## Assignment:
The answer must consist of every line below that contains the word "computer".
═════ The input
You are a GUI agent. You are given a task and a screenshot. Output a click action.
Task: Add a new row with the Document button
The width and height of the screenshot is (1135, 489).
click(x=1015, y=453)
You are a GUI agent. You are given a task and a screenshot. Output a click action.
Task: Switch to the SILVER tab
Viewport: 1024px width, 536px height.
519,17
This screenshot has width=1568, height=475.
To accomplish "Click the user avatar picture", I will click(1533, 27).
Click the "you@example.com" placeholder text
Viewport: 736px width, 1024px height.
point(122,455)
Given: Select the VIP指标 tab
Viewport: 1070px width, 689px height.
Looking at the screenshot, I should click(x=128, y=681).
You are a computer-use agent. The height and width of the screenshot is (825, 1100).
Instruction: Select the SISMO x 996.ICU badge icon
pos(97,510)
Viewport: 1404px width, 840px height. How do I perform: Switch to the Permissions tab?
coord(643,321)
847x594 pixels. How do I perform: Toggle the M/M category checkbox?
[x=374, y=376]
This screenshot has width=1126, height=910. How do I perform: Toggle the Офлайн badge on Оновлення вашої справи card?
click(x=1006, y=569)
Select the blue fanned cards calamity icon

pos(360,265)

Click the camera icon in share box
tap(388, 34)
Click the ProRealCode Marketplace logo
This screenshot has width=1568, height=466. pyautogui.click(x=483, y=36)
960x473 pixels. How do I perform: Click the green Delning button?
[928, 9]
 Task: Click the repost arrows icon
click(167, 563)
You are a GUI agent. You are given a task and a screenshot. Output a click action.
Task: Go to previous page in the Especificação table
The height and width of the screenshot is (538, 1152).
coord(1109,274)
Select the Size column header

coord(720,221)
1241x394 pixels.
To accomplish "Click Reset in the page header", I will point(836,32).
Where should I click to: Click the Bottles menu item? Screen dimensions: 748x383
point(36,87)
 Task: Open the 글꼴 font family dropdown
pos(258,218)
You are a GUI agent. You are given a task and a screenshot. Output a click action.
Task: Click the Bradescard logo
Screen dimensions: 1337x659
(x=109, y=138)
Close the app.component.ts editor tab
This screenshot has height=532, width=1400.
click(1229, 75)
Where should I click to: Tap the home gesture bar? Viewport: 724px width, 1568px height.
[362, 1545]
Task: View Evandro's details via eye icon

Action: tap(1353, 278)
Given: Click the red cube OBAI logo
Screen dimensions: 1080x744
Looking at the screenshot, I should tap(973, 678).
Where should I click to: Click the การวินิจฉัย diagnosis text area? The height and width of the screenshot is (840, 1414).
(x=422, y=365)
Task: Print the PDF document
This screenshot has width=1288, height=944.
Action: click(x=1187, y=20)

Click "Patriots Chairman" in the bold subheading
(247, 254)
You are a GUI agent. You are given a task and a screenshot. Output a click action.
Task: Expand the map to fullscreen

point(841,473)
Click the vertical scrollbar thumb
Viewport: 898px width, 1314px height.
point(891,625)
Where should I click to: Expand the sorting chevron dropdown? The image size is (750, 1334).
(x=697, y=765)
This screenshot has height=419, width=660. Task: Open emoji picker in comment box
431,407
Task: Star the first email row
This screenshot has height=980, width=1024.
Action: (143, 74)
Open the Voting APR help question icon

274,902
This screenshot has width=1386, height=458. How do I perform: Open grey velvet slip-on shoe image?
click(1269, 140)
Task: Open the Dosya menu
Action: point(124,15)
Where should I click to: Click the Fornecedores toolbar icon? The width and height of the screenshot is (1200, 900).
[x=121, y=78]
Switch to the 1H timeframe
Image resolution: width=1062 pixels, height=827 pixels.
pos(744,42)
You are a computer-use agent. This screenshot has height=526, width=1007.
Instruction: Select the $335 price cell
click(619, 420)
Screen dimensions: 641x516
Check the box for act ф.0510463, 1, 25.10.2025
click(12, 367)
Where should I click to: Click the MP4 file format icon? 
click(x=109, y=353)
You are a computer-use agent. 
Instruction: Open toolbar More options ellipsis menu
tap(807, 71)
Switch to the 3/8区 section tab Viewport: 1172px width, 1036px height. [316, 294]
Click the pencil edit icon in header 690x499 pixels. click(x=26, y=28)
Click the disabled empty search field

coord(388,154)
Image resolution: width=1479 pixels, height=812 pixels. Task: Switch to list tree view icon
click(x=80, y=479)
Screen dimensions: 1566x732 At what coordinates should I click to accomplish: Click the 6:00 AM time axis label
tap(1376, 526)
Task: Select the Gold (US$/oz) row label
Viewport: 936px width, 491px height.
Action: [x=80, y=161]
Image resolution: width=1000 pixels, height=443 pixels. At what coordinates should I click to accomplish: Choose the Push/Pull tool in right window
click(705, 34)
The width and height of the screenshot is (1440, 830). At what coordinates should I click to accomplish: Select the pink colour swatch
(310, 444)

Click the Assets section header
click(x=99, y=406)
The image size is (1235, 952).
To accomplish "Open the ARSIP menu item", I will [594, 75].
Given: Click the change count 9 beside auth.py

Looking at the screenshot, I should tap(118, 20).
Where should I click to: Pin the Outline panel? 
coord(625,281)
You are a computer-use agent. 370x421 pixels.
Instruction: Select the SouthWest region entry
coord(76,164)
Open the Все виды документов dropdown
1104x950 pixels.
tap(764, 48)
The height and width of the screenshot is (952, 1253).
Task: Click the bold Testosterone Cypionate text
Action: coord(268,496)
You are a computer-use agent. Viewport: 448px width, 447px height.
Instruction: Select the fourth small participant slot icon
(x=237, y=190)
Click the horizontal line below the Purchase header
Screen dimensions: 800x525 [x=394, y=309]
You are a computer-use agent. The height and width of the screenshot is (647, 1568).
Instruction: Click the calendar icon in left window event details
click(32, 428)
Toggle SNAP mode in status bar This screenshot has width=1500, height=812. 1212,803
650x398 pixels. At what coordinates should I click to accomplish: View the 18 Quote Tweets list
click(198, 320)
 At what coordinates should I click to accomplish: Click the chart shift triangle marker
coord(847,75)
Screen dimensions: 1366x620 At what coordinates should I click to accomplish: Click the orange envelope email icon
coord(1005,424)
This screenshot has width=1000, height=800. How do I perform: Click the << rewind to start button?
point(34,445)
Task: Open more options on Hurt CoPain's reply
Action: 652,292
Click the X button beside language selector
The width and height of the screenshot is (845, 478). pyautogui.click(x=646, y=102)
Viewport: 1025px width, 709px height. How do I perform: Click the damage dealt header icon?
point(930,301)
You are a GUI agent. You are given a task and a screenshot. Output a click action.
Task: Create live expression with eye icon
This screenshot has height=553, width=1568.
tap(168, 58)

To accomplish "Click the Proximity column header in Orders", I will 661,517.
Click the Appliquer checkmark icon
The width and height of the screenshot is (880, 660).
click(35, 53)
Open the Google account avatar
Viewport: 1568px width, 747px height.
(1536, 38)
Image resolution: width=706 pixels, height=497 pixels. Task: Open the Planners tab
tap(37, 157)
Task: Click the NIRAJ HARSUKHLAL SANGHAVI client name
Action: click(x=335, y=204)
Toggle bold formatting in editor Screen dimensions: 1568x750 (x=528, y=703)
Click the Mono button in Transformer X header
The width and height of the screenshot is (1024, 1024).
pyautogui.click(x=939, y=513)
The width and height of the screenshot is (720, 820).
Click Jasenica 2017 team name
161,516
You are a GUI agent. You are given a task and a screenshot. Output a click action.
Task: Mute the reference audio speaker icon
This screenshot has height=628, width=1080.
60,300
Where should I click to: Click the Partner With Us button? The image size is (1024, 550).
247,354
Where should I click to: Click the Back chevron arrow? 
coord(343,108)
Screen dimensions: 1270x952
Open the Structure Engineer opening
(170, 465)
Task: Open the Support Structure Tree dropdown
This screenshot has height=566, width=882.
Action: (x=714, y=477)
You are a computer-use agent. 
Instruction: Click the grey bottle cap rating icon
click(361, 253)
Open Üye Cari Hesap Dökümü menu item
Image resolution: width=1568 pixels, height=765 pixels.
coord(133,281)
══════════
## The answer:
You are a computer-use agent. The height and width of the screenshot is (825, 1100).
You are a computer-use agent. This screenshot has height=526, width=1007.
You are a computer-use agent. 
You are a computer-use agent. 370x421 pixels.
You are a computer-use agent. Viewport: 448px width, 447px height.
You are a computer-use agent. The height and width of the screenshot is (647, 1568).
You are a computer-use agent. 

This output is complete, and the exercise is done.